▶ Task objective
Give the number of lines in the data that contain the word "dimensions"; no other text is needed.

Records contained in a dataset:
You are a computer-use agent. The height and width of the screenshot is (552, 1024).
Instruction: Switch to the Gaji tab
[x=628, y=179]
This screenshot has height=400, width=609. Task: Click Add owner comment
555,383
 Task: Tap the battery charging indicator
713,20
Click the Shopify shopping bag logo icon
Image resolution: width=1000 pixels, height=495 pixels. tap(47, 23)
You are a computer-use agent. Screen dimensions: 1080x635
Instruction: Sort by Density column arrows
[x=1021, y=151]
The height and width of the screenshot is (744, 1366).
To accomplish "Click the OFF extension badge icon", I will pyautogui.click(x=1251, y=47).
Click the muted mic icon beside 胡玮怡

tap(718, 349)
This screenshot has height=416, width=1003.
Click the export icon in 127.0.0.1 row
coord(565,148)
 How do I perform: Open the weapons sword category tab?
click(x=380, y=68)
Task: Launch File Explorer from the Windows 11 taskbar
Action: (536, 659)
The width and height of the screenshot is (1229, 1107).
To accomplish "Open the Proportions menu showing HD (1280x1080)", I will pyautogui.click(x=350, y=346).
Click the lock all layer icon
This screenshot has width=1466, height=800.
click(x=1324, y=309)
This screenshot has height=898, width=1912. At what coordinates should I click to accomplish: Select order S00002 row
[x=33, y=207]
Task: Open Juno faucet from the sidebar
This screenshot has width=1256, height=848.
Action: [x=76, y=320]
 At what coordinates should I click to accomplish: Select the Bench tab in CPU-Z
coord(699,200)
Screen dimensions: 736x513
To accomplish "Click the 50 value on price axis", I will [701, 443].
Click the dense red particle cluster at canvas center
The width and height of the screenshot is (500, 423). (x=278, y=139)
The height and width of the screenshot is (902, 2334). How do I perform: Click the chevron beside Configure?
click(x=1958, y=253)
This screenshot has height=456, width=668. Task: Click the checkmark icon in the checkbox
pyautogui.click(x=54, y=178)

▶ Task answer
2